This thesis was completed at the Faculty of Mathematics and Information Technology at the Warsaw University of Technology.
Tymoteusz Urban
Mateusz Kubita
Wojciech Michaluk
Supervisor:
Anna Wróblewska
Cooperators:
Daniel Dan
Robert Paluch
Adam Majczyk
This engineering thesis presents an analysis of clickbait articles using machine learning and artificial intelligence methods. The team conducted a review of existing research in this area, which allowed the creation of a custom metric, referred to in the thesis as the baitness measure, which quantifies the clickbait nature of articles.
Natural language processing techniques were applied to find patterns that allow the classification of articles into the clickbait category based on their titles. Machine learning models were built using vectorized text representations for clickbait classification. Large language models based on the transformer architecture were used to process the text into vectors. Generative artificial intelligence was employed to summarize suspicious articles so that users could quickly determine whether the article’s content is worth their attention.
Among the applied machine learning models, the best overall was XGBoost, which combined informativeness measures with embeddings generated using OpenAI, achieving the highest F1-score of 91%.
To showcase the results, a fully functional browser extension was developed for chromium-based browsers. This tool is capable of warning users both before and after they access a clickbait article. After opening an article, the user receives a percentage score indicating the likelihood of the article being a clickbait. The prediction is explained based on the analyzed metrics, including those developed by the team. A one- to two-sentence summary of the entire article is also provided.
- api - Python API files for backend service for the browser extension.
- data - Directory containing both original and preprocessed data.
- environments - Environment files.
- extension - JavaScript files for fully functional web browser extension.

» **EXERCISE REQUIREMENTS**
1/ Copy the part of the clickbait thesis description from "To showcase the" to "and preprocessed data." without any changes.
2/ Pick up the clickbait thesis description where it stops and continue it.

» **EXERCISE DATA**
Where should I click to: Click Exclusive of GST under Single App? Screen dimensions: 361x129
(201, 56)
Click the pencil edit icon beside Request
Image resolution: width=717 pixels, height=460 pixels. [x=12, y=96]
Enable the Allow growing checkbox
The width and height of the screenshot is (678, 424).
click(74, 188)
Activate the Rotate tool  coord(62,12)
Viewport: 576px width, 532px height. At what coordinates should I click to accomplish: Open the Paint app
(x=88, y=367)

---

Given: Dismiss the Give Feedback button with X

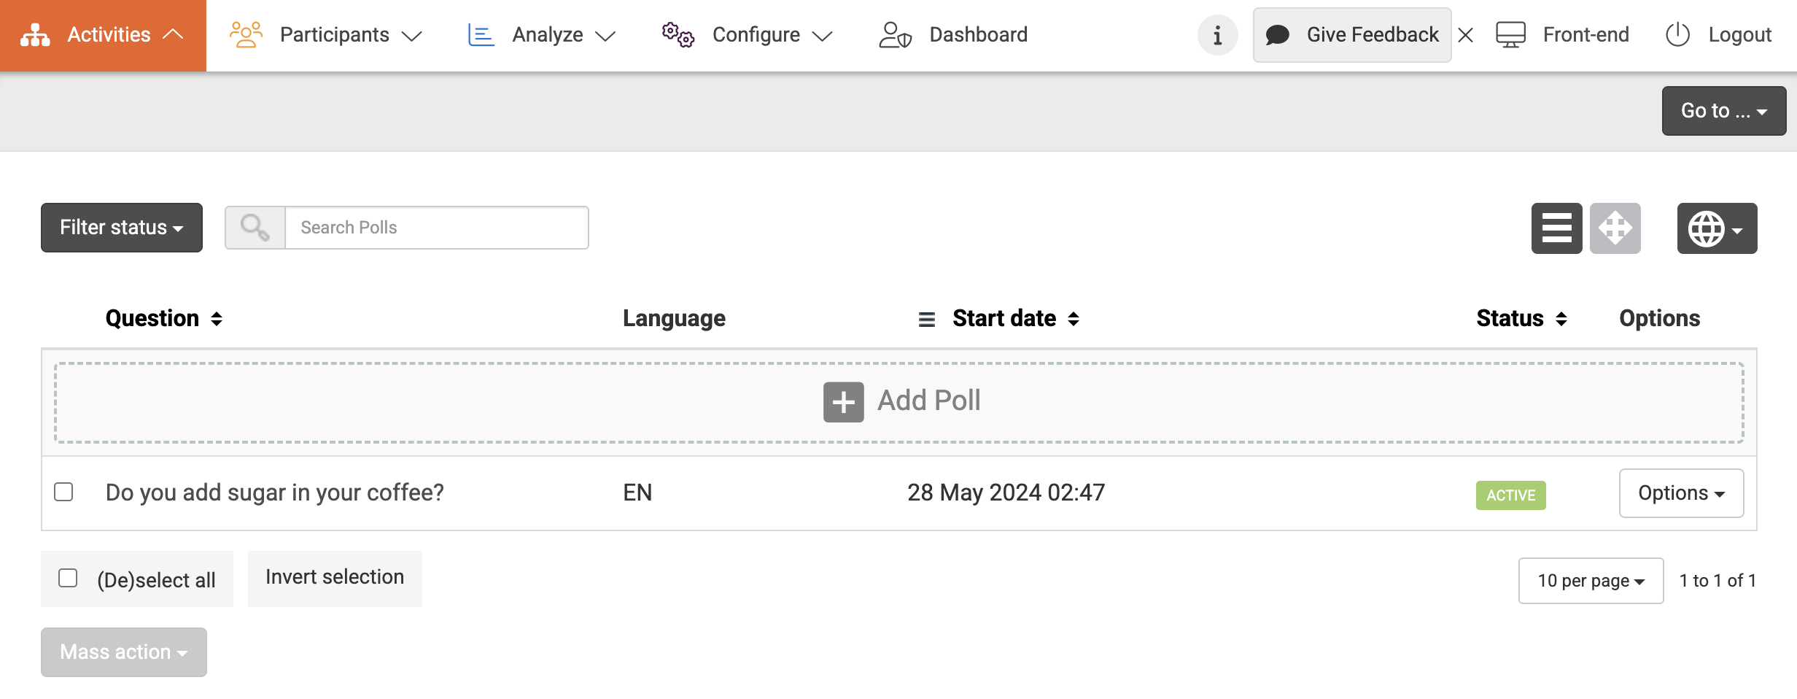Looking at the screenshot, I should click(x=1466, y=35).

» **ANSWERS FOR THIS EXERCISE**
1/
To showcase the results, a fully functional browser extension was developed for chromium-based browsers. This tool is capable of warning users both before and after they access a clickbait article. After opening an article, the user receives a percentage score indicating the likelihood of the article being a clickbait. The prediction is explained based on the analyzed metrics, including those developed by the team. A one- to two-sentence summary of the entire article is also provided.
- api - Python API files for backend service for the browser extension.
- data - Directory containing both original and preprocessed data.

2/
- final_models - Final models used in browser extension.
- notebooks - Jupyter Notebooks with Python code.
- 0-Function-Helper - Definitions of frequently used functions.
- 1-Getting-Data - Downloading, saving, merging data. Data pre-cleaning.
- 2-EDA - Exploratory data analysis.
- 2.1-Creating_dataset_[dataset_name] - Creating final dataset for model training.
- 2.5-Dummy-Classifier - Tests with dummy classifier. Ground to compare with other models.
- 3-Informativeness-Measures - Checking metrics for clickbait detection. Custom metric foundation.
- 4-TFIDF-Trivial - TFIDF base model.
- 5-TFIDF_Traditional_ML_Models - Comparison of TFIDF on cleaned and raw datasets.
- 6-Word-Embedding-Models - Word2vec, GloVe models.
- 7.5-LLM-OPENAI - Embeddings from OpenAI for machine learning models.
- 8-BERT-Detection - BERT model for clickbait detection task.
- 8.5-BERT-Spoiling - Fine-tuned RoBERTa and T5-Large models for clickbait spoiling tasks.
- 9-OPENAI-Spoiling - OpenAI models for spoiling tasks.
- other - Code with minor functionalities.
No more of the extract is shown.